One concern should Arias win election: Can he balance the demands of an intense Fresno Unified job with the formidable expectations placed on council members? He pledges to make it work, saying he is a master organizer who will use personal vacation time to cover council responsibilities as needed.
Hill, 40, works as a senior manager at Access Plus Capital, a nonprofit that has lent millions to small businesses throughout the Central Valley, giving him insight into the economy and job creation. He is also former president/CEO of the Fresno Metro Black Chamber of Commerce and had served on city committees dealing with planning in southwest Fresno. It is obvious in talking to Hill, an Edison High graduate, that he cares deeply about District 3. His father is pastor of Bethel Temple Church of God in west Fresno, and Hill has lifelong connections to family and friends in the district.
But Arias has impressive passion and drive, and with greater public-service experience, he is The Bee’s recommendation for the District 3 seat.
How The Bee came to this recommendation
The Bee’s Editorial Board consists of Publisher Ken Riddick, Editor Joe Kieta, Editorial Page Editor Tad Weber, Vida en el Valle Editor Juan Esparza Loera, and Vida Staff Writer Maria Ortiz-Briones. They conducted in-depth, in-person interviews with both candidates. Additional research about the candidates was also done using publicly accessible online sources and The Bee’s archives.
The recommendation is just that: a helpful opinion meant to guide readers as they reach their own decision on which candidate to choose. This recommendation is the consensus opinion the Editorial Board; the news staff does not play any role in its creation.

■ **What you need to do**:
1. Repeat the endorsement editorial word for word, everything from "But Arias has" down to "The Bee’s archives.".
2. Condense the paragraph of the endorsement editorial beginning "Hill, 40, works as a senior manager" into a bulleted list that keeps its main facts.
The material placed after this text is not needed.

Records on locating elements on screens
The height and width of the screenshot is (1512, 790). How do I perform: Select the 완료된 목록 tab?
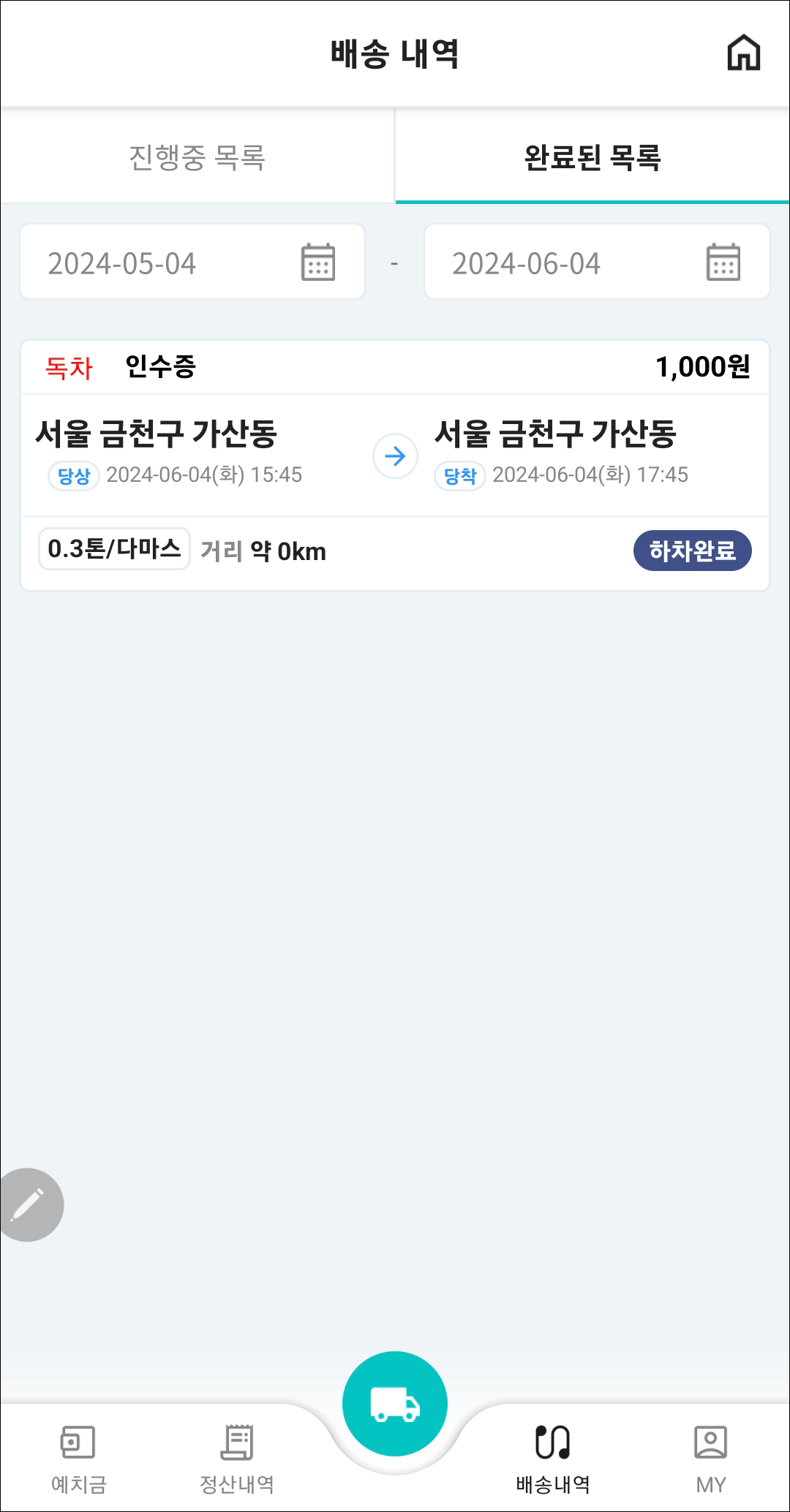(x=592, y=157)
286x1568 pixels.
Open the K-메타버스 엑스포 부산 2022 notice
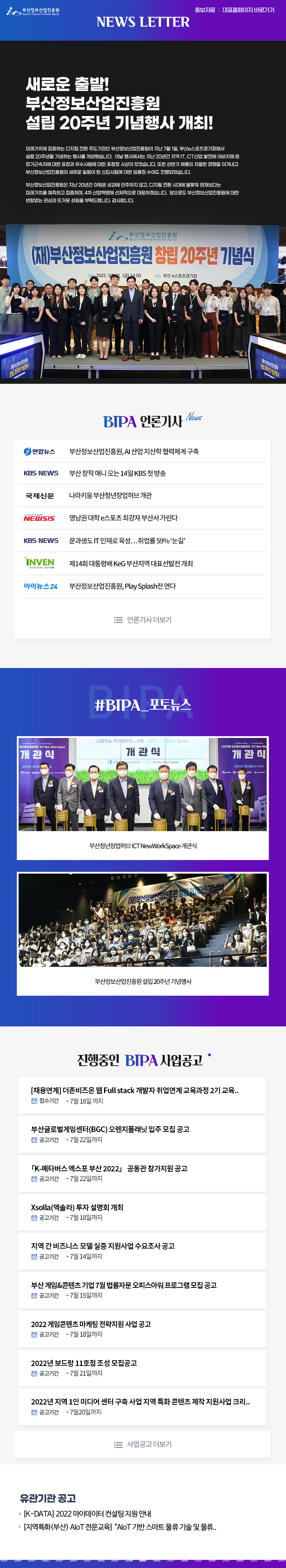pos(109,1168)
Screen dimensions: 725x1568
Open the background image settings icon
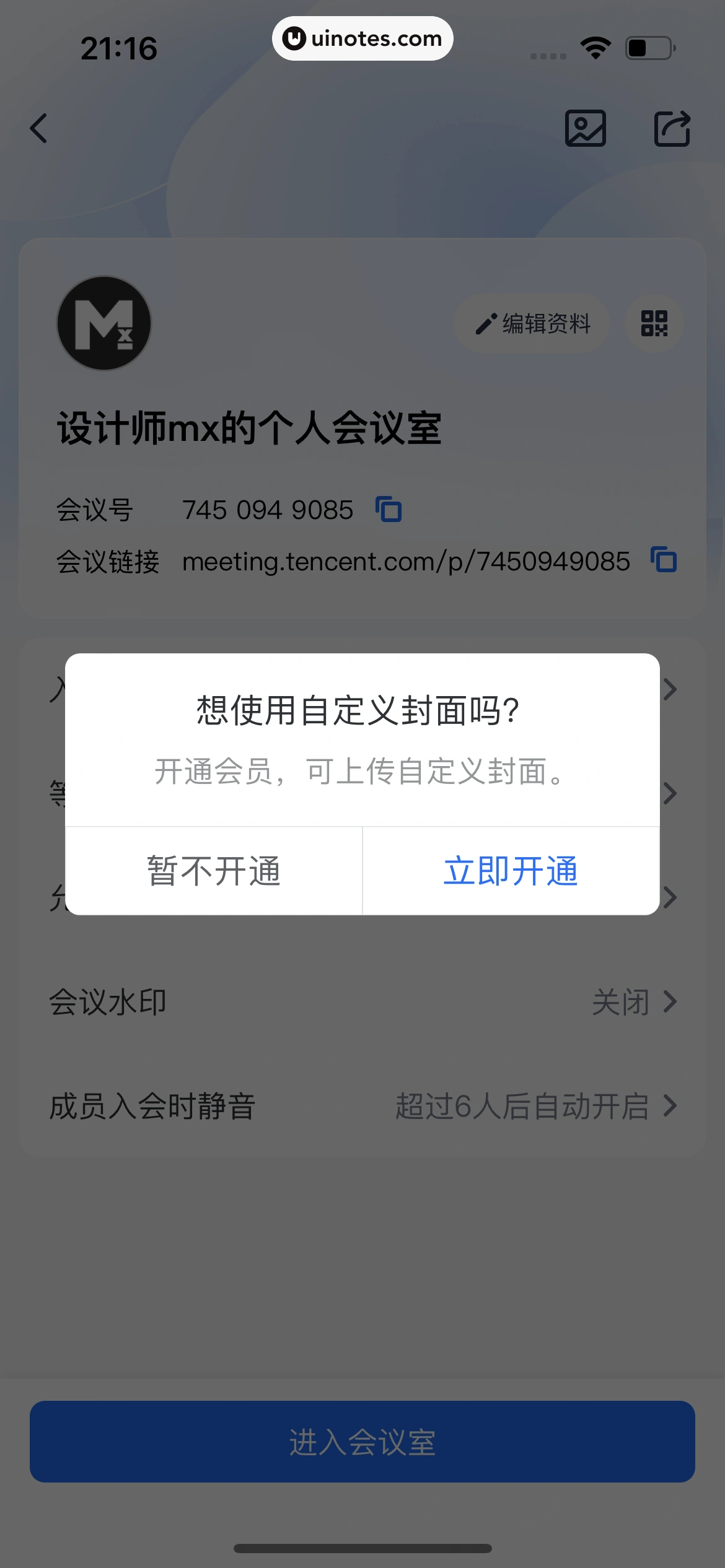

■ **Responses for each task**:
1.
But Arias has impressive passion and drive, and with greater public-service experience, he is The Bee’s recommendation for the District 3 seat.
How The Bee came to this recommendation
The Bee’s Editorial Board consists of Publisher Ken Riddick, Editor Joe Kieta, Editorial Page Editor Tad Weber, Vida en el Valle Editor Juan Esparza Loera, and Vida Staff Writer Maria Ortiz-Briones. They conducted in-depth, in-person interviews with both candidates. Additional research about the candidates was also done using publicly accessible online sources and The Bee’s archives.

2.
- Hill, 40, is a senior manager at Access Plus Capital, a nonprofit that has lent millions to small businesses throughout the Central Valley, which gives him insight into the economy and job creation.
- He is a former president/CEO of the Fresno Metro Black Chamber of Commerce and served on city committees dealing with planning in southwest Fresno.
- An Edison High graduate, he clearly cares deeply about District 3.
- His father is pastor of Bethel Temple Church of God in west Fresno, and Hill has lifelong connections to family and friends in the district.